Start of Dataset records
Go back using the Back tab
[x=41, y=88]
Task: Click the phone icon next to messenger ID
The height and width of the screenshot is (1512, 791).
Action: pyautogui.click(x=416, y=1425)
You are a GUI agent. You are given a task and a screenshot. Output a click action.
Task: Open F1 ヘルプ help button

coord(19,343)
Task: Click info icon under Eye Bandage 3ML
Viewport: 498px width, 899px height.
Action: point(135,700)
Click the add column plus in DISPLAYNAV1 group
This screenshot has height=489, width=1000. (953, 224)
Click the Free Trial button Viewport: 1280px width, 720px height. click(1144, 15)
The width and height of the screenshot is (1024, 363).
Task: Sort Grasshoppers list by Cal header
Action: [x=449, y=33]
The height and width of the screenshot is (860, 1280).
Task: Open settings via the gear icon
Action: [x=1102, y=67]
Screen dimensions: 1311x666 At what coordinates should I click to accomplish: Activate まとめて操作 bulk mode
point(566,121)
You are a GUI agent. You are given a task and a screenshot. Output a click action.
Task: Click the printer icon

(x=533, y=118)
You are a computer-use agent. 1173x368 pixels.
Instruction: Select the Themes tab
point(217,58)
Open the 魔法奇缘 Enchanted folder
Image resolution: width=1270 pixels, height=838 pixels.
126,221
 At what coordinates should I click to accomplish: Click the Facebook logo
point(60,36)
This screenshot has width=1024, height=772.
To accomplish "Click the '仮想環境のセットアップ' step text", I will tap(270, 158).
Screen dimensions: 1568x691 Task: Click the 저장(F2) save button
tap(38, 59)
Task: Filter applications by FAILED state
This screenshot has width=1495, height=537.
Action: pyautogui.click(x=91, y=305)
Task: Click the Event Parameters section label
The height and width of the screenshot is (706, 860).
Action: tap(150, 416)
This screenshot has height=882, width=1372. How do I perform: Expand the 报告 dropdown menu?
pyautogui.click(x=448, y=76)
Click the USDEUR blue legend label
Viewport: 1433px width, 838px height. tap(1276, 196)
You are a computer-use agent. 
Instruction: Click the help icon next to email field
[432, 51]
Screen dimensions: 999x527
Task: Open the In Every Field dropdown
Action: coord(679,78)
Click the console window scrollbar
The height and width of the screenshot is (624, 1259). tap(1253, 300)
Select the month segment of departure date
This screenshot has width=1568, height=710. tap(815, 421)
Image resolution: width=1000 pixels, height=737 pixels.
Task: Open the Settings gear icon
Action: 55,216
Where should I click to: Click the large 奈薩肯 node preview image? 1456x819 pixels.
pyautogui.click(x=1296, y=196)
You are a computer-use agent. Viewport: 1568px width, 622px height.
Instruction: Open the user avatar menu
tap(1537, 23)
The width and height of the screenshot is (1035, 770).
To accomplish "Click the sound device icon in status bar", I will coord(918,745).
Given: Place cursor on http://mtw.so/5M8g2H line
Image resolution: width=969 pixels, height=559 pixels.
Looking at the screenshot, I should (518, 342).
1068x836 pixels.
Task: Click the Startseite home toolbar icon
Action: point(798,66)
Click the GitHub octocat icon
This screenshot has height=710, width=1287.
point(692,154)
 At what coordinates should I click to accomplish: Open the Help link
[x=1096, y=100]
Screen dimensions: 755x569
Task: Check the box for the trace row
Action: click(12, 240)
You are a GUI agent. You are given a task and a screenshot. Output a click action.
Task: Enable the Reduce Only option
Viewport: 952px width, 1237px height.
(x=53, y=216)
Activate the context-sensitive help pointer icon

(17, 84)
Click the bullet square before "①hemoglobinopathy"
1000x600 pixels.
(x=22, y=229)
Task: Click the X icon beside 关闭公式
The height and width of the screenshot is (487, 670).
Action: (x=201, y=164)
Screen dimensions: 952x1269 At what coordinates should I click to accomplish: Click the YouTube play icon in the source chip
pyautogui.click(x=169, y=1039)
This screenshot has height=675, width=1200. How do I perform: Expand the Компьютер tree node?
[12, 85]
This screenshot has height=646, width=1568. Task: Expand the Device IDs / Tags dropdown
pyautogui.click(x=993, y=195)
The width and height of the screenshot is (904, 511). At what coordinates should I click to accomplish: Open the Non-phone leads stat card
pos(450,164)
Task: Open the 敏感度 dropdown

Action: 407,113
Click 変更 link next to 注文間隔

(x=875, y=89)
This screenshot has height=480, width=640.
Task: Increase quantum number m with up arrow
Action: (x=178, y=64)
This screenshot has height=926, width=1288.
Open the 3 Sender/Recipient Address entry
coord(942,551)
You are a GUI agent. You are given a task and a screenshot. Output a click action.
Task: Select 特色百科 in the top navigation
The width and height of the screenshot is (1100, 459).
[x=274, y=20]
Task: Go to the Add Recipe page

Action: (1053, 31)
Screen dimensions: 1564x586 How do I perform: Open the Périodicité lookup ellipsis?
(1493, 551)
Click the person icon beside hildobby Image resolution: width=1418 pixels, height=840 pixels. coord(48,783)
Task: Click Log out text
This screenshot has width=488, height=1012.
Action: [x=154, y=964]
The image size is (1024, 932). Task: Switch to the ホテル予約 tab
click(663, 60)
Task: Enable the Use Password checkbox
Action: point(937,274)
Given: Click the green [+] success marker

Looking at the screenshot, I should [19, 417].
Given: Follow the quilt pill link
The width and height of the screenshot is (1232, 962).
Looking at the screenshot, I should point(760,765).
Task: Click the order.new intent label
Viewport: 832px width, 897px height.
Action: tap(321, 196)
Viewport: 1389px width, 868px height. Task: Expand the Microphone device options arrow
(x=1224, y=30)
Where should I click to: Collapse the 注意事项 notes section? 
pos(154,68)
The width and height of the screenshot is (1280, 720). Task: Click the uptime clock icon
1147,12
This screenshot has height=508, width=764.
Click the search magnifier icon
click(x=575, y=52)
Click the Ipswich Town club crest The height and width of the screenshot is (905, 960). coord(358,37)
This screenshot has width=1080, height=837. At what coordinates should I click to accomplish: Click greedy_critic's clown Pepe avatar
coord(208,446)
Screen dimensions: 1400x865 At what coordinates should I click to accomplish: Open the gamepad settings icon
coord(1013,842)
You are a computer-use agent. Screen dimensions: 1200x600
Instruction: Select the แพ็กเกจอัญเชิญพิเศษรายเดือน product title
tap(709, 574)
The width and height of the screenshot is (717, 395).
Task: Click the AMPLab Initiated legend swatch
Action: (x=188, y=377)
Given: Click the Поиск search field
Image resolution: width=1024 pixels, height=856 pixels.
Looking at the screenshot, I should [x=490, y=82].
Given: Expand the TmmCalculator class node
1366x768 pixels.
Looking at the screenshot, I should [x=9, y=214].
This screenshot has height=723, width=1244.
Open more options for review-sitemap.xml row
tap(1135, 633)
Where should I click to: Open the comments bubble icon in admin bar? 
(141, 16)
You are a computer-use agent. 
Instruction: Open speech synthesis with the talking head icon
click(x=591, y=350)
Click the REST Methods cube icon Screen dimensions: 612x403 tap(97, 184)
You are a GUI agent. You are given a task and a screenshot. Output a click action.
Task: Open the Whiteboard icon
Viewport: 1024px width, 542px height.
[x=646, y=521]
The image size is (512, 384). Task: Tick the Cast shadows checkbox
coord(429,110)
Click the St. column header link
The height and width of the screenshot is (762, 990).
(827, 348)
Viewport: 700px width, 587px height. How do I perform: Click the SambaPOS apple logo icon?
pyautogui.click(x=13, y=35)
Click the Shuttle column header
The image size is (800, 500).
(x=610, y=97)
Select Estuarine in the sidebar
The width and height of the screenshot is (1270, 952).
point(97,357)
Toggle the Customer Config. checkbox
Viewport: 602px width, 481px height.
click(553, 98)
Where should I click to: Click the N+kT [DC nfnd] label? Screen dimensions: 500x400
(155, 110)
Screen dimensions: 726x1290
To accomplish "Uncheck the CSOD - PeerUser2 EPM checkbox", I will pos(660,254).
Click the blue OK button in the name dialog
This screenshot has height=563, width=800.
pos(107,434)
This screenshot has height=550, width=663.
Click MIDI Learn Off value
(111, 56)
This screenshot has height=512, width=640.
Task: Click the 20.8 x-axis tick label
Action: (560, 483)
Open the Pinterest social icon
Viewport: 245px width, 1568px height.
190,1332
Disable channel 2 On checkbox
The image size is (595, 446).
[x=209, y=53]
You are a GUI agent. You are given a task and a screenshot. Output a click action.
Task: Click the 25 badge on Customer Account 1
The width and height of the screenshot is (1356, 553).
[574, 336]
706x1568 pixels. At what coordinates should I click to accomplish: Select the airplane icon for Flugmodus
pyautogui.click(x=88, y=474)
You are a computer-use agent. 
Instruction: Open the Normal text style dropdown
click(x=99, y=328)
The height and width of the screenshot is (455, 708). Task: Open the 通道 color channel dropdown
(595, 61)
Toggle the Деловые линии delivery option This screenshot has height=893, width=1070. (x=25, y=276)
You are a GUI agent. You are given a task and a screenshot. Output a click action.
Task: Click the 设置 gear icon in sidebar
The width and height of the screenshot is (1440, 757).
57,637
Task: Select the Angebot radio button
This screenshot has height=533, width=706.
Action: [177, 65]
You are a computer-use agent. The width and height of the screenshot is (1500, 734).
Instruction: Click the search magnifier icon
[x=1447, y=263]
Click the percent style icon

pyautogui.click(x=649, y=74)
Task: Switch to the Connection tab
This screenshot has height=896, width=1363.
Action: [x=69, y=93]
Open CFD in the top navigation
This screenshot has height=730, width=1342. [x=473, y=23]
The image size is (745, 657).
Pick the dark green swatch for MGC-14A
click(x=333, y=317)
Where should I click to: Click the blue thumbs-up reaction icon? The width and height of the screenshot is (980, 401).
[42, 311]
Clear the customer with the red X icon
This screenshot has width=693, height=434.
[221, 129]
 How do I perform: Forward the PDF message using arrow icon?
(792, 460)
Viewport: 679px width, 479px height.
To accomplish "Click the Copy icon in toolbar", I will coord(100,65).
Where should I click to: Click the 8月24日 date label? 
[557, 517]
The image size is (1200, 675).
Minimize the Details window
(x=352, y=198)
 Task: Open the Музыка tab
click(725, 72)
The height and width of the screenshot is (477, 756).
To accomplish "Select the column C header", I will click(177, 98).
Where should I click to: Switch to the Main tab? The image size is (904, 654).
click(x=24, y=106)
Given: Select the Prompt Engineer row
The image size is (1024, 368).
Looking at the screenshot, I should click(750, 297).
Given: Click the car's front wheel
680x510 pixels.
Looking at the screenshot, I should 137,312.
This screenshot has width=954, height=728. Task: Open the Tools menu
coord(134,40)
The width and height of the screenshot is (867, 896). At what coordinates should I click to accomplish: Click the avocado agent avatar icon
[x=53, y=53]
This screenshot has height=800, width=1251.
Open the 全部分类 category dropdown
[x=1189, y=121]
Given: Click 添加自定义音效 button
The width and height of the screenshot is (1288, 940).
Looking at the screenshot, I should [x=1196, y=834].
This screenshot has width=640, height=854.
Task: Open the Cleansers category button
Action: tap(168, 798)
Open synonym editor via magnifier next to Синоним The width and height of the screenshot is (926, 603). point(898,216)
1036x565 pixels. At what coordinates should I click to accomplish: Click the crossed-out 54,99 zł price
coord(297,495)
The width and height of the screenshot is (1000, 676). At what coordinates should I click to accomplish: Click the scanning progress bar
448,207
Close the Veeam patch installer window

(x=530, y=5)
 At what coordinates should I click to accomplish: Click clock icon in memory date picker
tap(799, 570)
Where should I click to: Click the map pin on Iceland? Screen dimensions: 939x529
End of Dataset records
● Task to carry out: Return only the number of lines in the data above that hold the word "computer".

● Expected answer: 7